→ Your instructions:
With both ends included, repeat exactly the lines of the entries below from the one containing "For every named target in this 871×2576" down to the one containing "[DjurMaxi på YouTube] (605, 2524)", and no others.

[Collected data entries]
◆ ◆ ◆

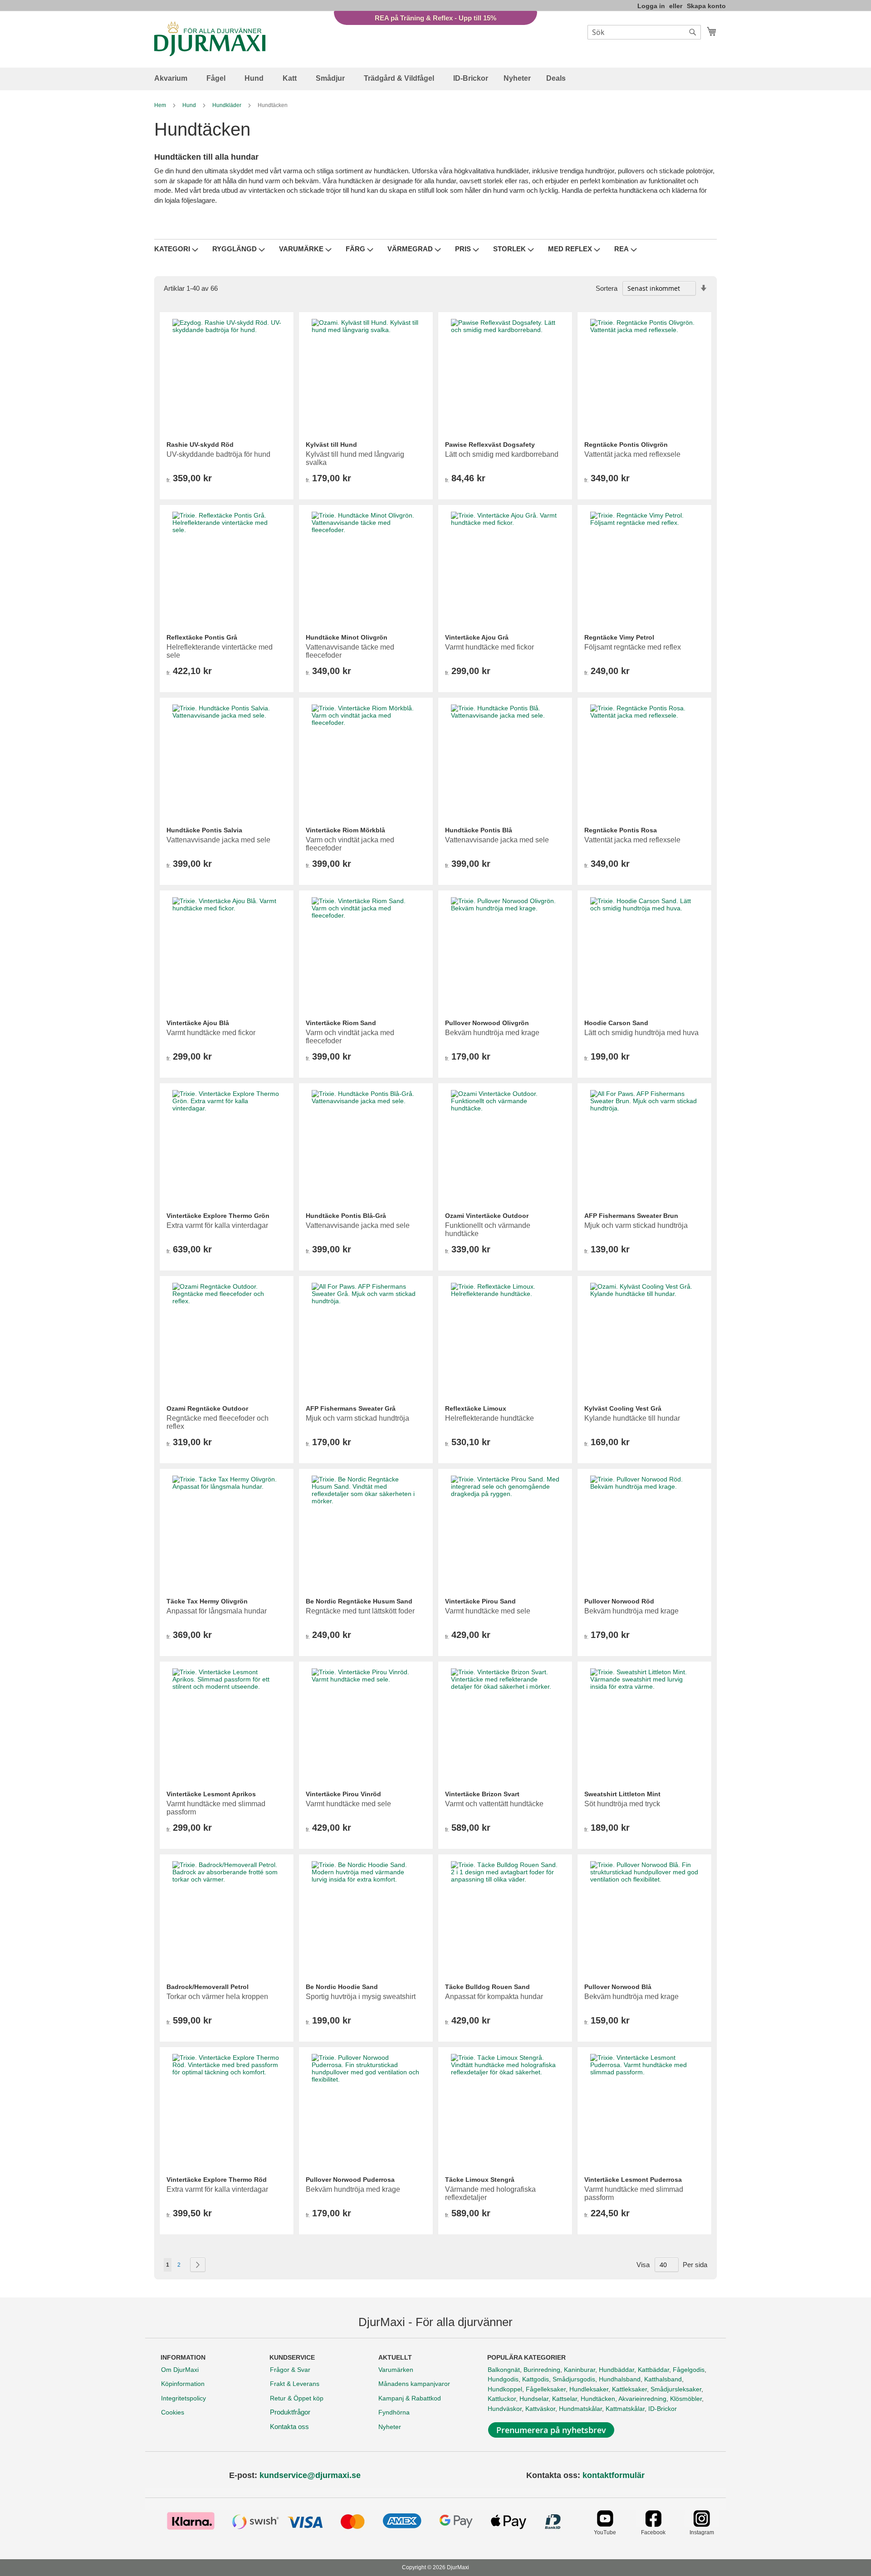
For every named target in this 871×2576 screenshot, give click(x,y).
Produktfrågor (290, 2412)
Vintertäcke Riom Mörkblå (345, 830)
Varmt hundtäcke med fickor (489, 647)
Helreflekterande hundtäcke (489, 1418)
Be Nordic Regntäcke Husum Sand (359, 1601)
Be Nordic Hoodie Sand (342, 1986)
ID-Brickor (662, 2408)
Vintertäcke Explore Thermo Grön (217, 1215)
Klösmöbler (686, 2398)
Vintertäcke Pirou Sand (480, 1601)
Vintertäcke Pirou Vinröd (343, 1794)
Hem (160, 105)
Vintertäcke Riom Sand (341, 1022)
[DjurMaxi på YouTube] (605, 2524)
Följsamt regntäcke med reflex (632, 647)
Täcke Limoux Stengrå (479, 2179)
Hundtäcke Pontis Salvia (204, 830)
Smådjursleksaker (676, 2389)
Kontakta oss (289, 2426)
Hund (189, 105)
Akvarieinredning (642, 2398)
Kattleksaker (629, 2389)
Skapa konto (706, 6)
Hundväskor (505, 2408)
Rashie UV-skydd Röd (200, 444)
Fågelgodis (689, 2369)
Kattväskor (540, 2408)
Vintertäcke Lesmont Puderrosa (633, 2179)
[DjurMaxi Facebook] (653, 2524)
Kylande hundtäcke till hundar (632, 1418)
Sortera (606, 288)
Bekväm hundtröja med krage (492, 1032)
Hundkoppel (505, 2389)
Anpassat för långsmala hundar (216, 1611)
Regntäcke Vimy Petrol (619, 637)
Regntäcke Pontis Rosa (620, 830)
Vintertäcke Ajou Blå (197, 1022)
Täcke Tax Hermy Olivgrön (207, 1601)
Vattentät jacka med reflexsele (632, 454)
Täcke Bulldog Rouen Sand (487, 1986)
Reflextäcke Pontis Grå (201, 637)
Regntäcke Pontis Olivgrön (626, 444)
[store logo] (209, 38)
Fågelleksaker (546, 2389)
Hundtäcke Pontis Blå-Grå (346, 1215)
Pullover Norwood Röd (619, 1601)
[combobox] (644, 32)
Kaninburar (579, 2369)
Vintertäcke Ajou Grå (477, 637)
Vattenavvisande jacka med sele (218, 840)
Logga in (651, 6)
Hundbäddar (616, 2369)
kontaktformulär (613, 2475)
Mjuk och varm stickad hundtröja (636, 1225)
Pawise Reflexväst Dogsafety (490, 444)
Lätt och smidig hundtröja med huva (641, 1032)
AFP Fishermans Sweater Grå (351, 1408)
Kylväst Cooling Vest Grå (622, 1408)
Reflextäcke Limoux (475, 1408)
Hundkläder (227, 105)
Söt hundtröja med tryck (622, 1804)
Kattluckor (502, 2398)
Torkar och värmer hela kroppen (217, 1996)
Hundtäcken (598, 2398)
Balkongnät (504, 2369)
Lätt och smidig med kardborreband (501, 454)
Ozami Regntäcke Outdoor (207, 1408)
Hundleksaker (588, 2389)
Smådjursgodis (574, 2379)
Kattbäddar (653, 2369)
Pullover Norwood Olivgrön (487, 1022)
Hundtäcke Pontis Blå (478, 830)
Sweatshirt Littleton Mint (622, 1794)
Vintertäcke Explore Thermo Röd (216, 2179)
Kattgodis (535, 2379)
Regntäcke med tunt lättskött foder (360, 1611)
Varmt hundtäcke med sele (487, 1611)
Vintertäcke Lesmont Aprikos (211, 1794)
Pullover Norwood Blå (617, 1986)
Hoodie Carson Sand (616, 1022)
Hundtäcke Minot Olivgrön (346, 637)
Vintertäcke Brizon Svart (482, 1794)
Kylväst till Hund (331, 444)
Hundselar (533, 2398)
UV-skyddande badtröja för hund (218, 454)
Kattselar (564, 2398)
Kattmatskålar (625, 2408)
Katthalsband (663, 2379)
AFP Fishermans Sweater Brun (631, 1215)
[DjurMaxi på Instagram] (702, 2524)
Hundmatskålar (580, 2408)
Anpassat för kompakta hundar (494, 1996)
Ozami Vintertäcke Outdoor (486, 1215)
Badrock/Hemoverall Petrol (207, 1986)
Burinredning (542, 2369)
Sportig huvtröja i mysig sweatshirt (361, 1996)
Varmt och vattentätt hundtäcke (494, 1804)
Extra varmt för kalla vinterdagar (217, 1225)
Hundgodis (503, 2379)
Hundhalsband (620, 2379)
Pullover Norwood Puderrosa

◆ ◆ ◆

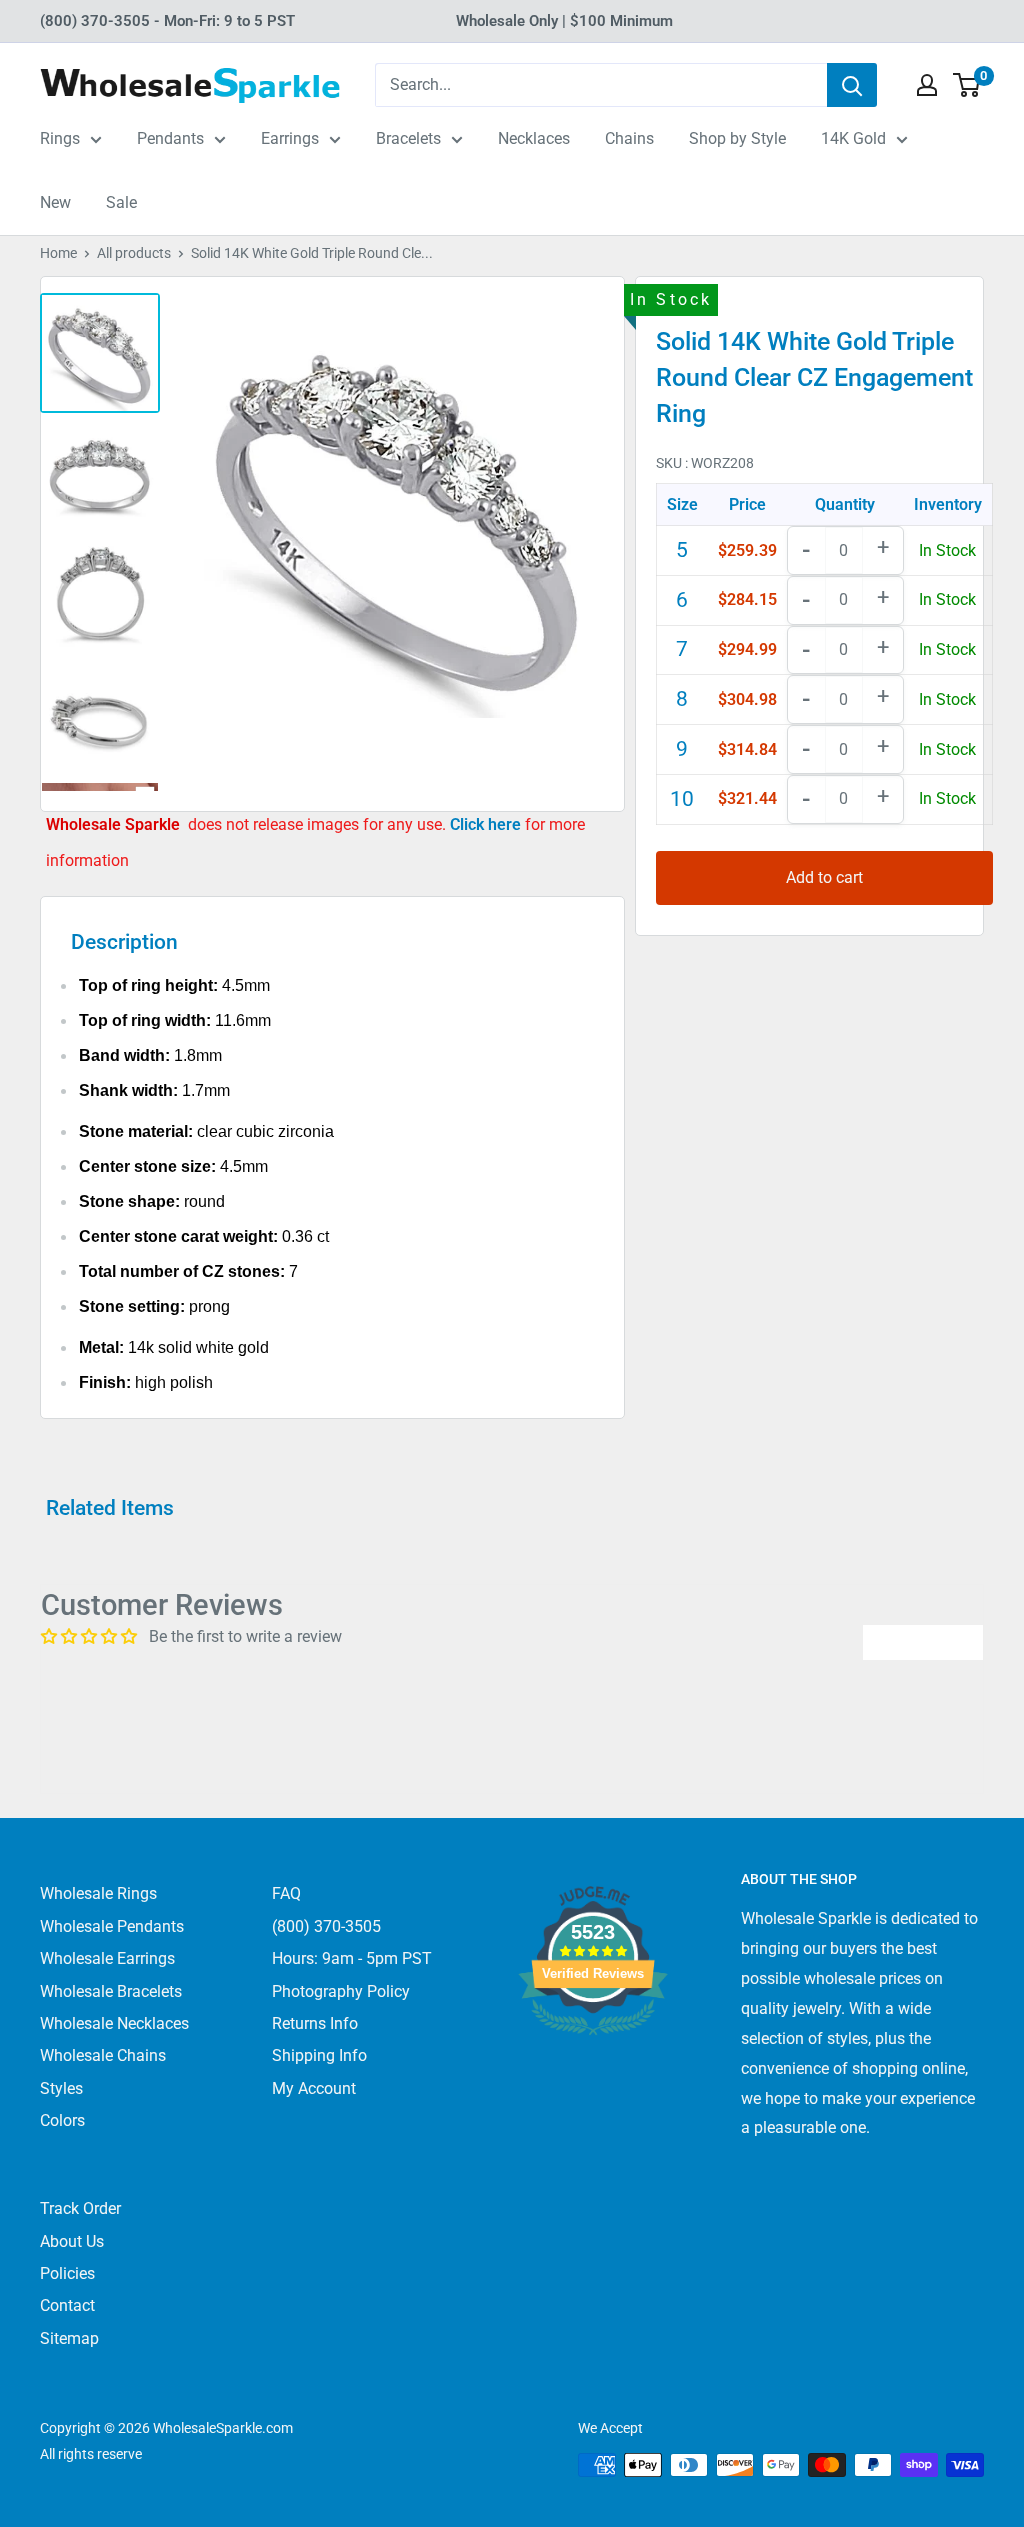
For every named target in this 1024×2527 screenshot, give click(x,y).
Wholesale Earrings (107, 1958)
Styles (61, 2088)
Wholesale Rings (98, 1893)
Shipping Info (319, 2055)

◆ ◆ ◆

→ Worked solution:
For every named target in this 871×2576 screenshot, give click(x,y).
Produktfrågor (290, 2412)
Vintertäcke Riom Mörkblå (345, 830)
Varmt hundtäcke med fickor (489, 647)
Helreflekterande hundtäcke (489, 1418)
Be Nordic Regntäcke Husum Sand (359, 1601)
Be Nordic Hoodie Sand (342, 1986)
ID-Brickor (662, 2408)
Vintertäcke Explore Thermo Grön (217, 1215)
Klösmöbler (686, 2398)
Vintertäcke Pirou Sand (480, 1601)
Vintertäcke Pirou Vinröd (343, 1794)
Hem (160, 105)
Vintertäcke Riom Sand (341, 1022)
[DjurMaxi på YouTube] (605, 2524)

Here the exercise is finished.